Faithnotfear Mon 09-May-16 11:41:32

I guess from that it sounds like I'm bitter about him not paying up, that's not the case, in my mind I just think it's the fair thing to do - but that's why I'm checking if iabu before I ask!

MrsHathaway Mon 09-May-16 11:45:04

Unfortunately I think it's irrelevant - nursery spreads your bill across 52 weeks whether DS is there or not.

XP is clearly a dick, but you aren't going to cure his dickishness by swapping costs for one solitary week.

Faithnotfear Mon 09-May-16 11:56:32

DailyFaily yes that's pretty much it, no maintenance to pay but should be covering all costs whilst DS is in his care.

splendide Mon 09-May-16 12:02:05

But Faith, wouldn't he just say he doesn't need childcare that week. I'd say the opposite is more logical - he should be paying half (assuming he is working while DS is at nursery normally).

DMjournosrscum Mon 09-May-16 12:12:05

Assuming he works - he should be paying half the nursery fees full time! - If he doesn't work how is he affording a holiday?

CantWaitForWarmWeather Mon 09-May-16 12:23:28

If the OP was going to be paying the nursery fees anyway, then at least she wouldn't be paying for nothing. He's taking DS on holiday and she's still paying for the nursery fees, so is paying for nothing.

Maybe a compromise and pay half and half?
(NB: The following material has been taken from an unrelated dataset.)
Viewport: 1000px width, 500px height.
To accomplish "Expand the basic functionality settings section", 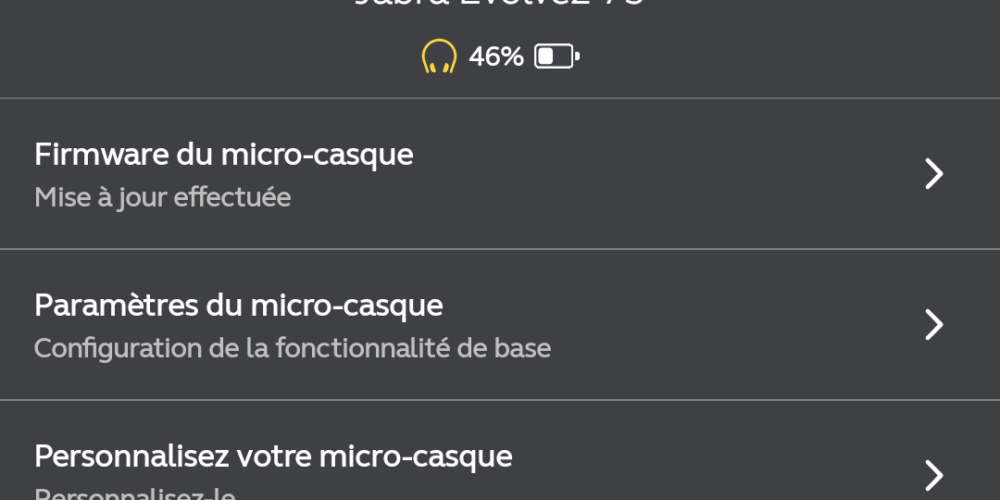I will 500,325.
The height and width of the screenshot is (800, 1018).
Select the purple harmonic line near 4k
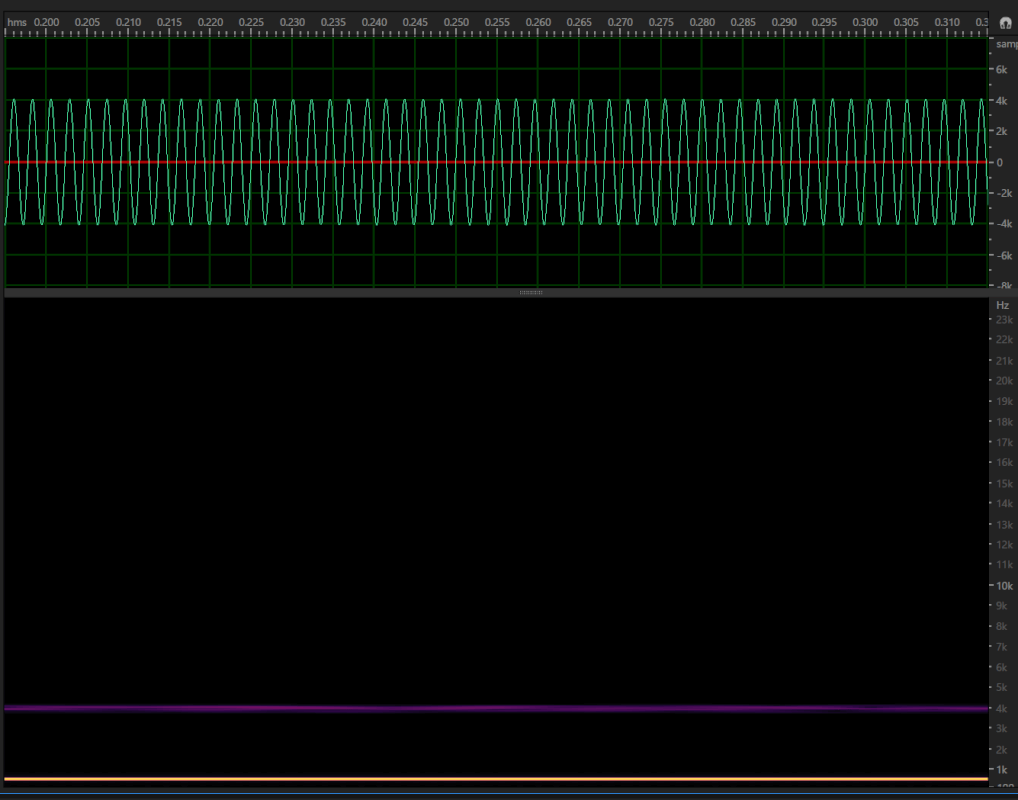point(500,708)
If he's not working though then I don't think there's much he could pay tbh. Someone else might have paid for his holiday.

Faithnotfear Mon 09-May-16 12:24:36

He does work... I don't know how much he earns but he pays what the CSA assessment said. To the penny. Actual costs didn't come in to it... My actual costs are at least 1200 a month. He pays 200. Which is why under the circumstances I think he should cover the cost of nursery for that week. It may also be a useful lesson in responsibly. Just to be clear this isn't an ultimatum - DS will go with him regardless of whether he pays or not! smile

Faithnotfear Mon 09-May-16 12:26:34

Ahhh yes the "someone else's paying for it" chestnut! He used that twice when he went on holiday when he wasn't giving me a penny grin

GoblinLittleOwl Mon 09-May-16 12:55:45

Is it possible to consult the CSA?
If he can only afford to pay £50 maintenance a week for his child, how is he able to afford a holiday?
Do you have holiday periods when you do not have to pay fees? If so, insist that he takes his son on holiday only during those times should the situation arise again.